2024-03-06T05:17:05.563Z

Highlights: Rainn Wilson, actor: “Despite making a lot of money on a great series, I often wanted more”. The interpreter, known above all for his role in the American version of 'The Office', premieres a documentary series in which he seeks happiness in different countries. “Everywhere I went there were families, groups, tribes and people coming together to love and connect, and it was really enlightening how universal that is,” he says. Rainn Wilson doesn't like to use the word "happy" to refer to his state of mind, he prefers to say that he feels "eudaimonic"


The interpreter, known above all for his role in the American version of 'The Office', premieres a documentary series in which he seeks happiness in different countries. He says he has found it: “I feel flourishing.”


Rainn Wilson (Seattle, 58 years old) played the ambitious and lacking empathy paper salesman and beet farmer Dwight Schrute in the American version of

The Office

during the eight years that the series lasted, from 2005 to 2013. In fact, he is the only one of the cast who appears and has dialogue in its 188 chapters.

Dwight is a flamboyant guy who doesn't like to smile because “showing your teeth is a sign of submission in primates,” and he owns many exotic pets, including a piranha – although he flushes it down the toilet –, frogs, a wolf – this one is escapes him―, a raccoon and an opossum.

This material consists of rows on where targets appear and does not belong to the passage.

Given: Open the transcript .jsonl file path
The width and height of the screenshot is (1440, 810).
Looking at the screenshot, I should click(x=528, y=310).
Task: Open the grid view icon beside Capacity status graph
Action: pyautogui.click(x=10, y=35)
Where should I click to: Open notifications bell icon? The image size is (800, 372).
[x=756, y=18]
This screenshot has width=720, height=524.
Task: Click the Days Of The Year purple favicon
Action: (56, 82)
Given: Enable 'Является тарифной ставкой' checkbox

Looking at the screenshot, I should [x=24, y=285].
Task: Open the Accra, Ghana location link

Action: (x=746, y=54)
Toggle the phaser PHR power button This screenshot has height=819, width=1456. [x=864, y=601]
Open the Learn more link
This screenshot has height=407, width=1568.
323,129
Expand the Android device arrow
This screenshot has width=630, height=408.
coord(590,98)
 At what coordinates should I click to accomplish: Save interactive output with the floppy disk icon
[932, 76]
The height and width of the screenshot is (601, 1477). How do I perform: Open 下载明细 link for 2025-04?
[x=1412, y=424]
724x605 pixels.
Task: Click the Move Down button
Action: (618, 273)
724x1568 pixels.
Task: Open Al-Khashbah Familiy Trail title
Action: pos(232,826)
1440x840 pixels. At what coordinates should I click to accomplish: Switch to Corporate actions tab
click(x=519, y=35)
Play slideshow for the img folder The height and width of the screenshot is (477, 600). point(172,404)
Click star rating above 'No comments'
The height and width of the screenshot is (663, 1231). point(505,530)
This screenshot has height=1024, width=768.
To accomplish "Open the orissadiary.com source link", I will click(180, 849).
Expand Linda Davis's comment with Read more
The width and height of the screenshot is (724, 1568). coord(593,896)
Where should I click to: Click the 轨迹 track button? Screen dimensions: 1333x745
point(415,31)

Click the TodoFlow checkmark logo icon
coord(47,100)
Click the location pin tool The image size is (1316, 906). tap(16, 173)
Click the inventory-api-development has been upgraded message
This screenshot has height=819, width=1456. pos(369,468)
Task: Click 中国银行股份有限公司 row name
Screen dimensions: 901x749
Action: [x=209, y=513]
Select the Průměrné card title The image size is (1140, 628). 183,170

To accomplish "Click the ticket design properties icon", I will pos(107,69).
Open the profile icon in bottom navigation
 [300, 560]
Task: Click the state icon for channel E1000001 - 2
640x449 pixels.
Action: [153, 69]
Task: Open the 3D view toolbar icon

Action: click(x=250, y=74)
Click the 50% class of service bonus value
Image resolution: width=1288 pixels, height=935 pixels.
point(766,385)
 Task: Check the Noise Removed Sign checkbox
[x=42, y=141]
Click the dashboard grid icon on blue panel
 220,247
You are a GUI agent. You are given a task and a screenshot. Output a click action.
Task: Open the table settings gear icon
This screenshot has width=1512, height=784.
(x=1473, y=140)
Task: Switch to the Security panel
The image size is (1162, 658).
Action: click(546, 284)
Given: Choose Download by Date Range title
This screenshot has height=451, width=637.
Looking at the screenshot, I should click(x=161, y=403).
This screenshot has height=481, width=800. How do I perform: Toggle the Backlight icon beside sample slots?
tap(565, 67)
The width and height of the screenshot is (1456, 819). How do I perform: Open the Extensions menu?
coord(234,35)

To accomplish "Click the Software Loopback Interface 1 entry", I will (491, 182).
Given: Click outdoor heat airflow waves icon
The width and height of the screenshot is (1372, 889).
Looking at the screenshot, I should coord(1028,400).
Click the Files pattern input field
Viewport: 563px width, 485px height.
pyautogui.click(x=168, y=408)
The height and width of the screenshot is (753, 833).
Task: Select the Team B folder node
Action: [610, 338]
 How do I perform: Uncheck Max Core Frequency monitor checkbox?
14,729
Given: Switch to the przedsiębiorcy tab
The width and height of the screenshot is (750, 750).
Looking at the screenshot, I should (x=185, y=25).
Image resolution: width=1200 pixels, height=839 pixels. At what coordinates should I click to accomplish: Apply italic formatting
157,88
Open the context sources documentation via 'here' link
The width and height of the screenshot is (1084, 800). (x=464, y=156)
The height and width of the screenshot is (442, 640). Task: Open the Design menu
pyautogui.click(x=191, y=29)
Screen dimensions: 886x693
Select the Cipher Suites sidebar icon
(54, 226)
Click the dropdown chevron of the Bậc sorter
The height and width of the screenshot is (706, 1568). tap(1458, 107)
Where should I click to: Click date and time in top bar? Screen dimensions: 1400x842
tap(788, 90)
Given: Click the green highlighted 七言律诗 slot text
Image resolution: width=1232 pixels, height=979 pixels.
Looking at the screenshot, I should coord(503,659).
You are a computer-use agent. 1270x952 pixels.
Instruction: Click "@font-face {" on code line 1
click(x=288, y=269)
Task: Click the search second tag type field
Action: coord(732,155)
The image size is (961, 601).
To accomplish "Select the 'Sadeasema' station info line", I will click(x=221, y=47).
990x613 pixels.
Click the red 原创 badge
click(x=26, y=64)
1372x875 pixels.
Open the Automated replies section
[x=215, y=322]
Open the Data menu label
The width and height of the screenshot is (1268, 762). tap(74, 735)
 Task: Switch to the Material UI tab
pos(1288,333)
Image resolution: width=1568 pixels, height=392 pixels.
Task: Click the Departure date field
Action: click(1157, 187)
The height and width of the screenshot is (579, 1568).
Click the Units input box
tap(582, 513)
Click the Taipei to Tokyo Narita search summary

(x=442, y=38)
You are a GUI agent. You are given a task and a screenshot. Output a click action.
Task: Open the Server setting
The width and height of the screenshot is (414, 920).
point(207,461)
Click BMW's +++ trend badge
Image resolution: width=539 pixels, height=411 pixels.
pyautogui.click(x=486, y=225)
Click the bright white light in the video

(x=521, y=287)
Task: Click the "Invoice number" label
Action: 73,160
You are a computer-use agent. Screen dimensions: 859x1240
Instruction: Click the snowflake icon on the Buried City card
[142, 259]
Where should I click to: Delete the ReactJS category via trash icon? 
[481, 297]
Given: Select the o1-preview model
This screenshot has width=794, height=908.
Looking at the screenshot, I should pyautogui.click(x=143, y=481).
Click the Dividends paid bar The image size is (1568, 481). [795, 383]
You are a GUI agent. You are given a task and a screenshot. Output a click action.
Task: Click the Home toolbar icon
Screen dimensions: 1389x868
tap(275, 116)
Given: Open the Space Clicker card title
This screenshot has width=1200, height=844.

Rainn, on the other hand, is very smiling, as he demonstrates throughout the entire interview with EL PAÍS, but if there is anything similar to the character with whom he earned a place in the hearts of thousands of viewers, it is in his taste for unusual pets.

“We have two Vietnamese pigs, a female peacock, two rescued pit bulls, two guinea pigs, a donkey and a zebra – a hybrid animal, the result of crossing a zebra and a donkey, which in this case is called Derek

.

And my wife has two horses,” he says via video call from his ranch in California, where he lives with his wife and his son (and all this curious fauna).

Rainn Wilson doesn't like to use the word "happy" to refer to his state of mind, he prefers to say that he feels "eudaimonic."

“The Greeks used the word eudemonia, which describes human flourishing and a much better goal than happiness.

I feel flourishing.

“I try to connect with nature, with my family, with God, with my sense of purpose, with art and, in that sense, I am thriving,” she says.

But it was not always like this.

Despite having success, a wonderful family, a nice house and people tattooing his face - Dwight's - on their feet - literally - the actor has dealt with depression several times, as explained in the introduction by

Rainn Wilson and the geography of happiness

, the documentary series produced by AMC Networks that premieres this Wednesday, March 6 on the television channel ¡BUENVIAJE!

(available with Movistar Plus+).

In it, he delves into five countries (Iceland, Bulgaria, Ghana, Thailand and the United States), seeking to understand and become infected with the happiest societies on the planet.

“Everywhere I went there were families, groups, tribes and people coming together to love and connect, and it was really enlightening how universal that is,” he says.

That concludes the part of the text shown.